Конечно, гуманитарии-традиционалисты едва ли ошибались, усматривая в теории угрозу гуманизму: ведь такие разные теоретики, как Мишель Фуко, Жак Деррида и Луи Альтюссер (а также французские теоретики феминизма, такие как Моник Виттиг, Люс Иригарей и Элен Сиксу), часто объявляли в своих работах о конце человека гуманизма. В то время как гуманизм привык видеть человеческий субъект как суверенного агента, язык — как прозрачный медиум его действий, а истину — как продукт рассудка, преодолевшего границы истории, эти теоретики и их последователи ставят под вопрос автономность действий субъекта, прозрачность языка, основания рассудка и саму идею фундаментальной универсальной истины по ту сторону истории и культуры. Самое широкое хождение среди выражений этой идеи получила цитата-декларация из работы «Слова и вещи» Мишеля Фуко: «Человек — это не самая древняя и не самая постоянная из всех проблем, стоящих перед человеческим знанием», «человек — это недавнее изобретение… и конец его, быть может, недалек» [5]. В форме откровенно антигуманистического подхода к субъективности была также представлена и осуществленная Жаком Деррида критика метафизики, особенно его отказ от идеи присутствия человека в культуре и критика отождествления голоса, рассудка и субъекта. И Фуко, и Деррида следуют Альтюссеру, настаивавшему на фундаментально антигуманистической ориентации марксизма и доказывавшему, что мнимо автономный гуманистический субъект был продуктом идеологии и языка, существом не суверенным, а интерпеллированным (interpellated), затребованным той или иной идеологией. С этой точки зрения, критика гуманизма, осуществляемая теорией, выглядит как предательство идеалов, лежащих в основании гуманитарных наук [6]. Почему? Потому что теория заменила беспристрастность критикой идеологии, затруднила исследование человечества как общности и, по всей видимости, разрушила внутреннюю связность гуманитарного образования, маргинализировав великие произведения западной традиции в пользу второстепенных текстов некогда маргинальных авторов.

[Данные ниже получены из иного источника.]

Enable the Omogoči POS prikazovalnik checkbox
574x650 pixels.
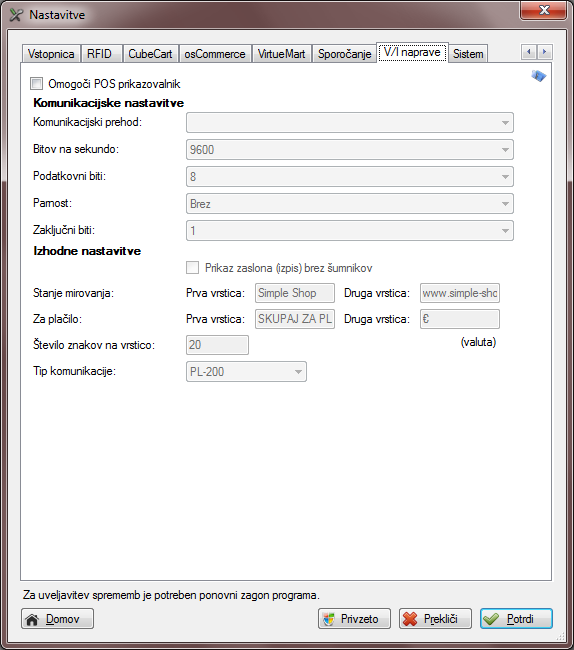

Невозможно отрицать те драматические изменения, которые привнесла в гуманитарное знание постструктуралистская теория, но вовсе не нужно считать эту теорию антигуманистической. Как показали Мартин Холлиуэл и Эндрю Маусли, гуманистическая мысль слишком разнородна, чтобы сводить ее к одной-единственной линии размышлений о человеческой субъективности [7]. Эти авторы оспаривают стандартное представление о том, что современная критическая теория «полностью порывает» с гуманизмом. Напротив, доказывают они, нам следует видеть в работах таких мыслителей, как Бодрийяр, Деррида, Фуко, Кристева, Лакан и Лиотар, развитие более нюансированной, рефлексивной и «строгой теории» человека. С этой точки зрения, современная критическая теория «рассматривает человека как незавершенный, изменчивый процесс», и такой взгляд необязательно считать антигуманизмом. «Постфундационистский (post-foundationalist) взгляд на человека», относящийся с подозрением к эссенциалистским категориям, по мнению Холлиуэла и Маусли, есть «гуманизм, обоснованный этически и политически» (Halliwell and Mously 2003, p. 1–2).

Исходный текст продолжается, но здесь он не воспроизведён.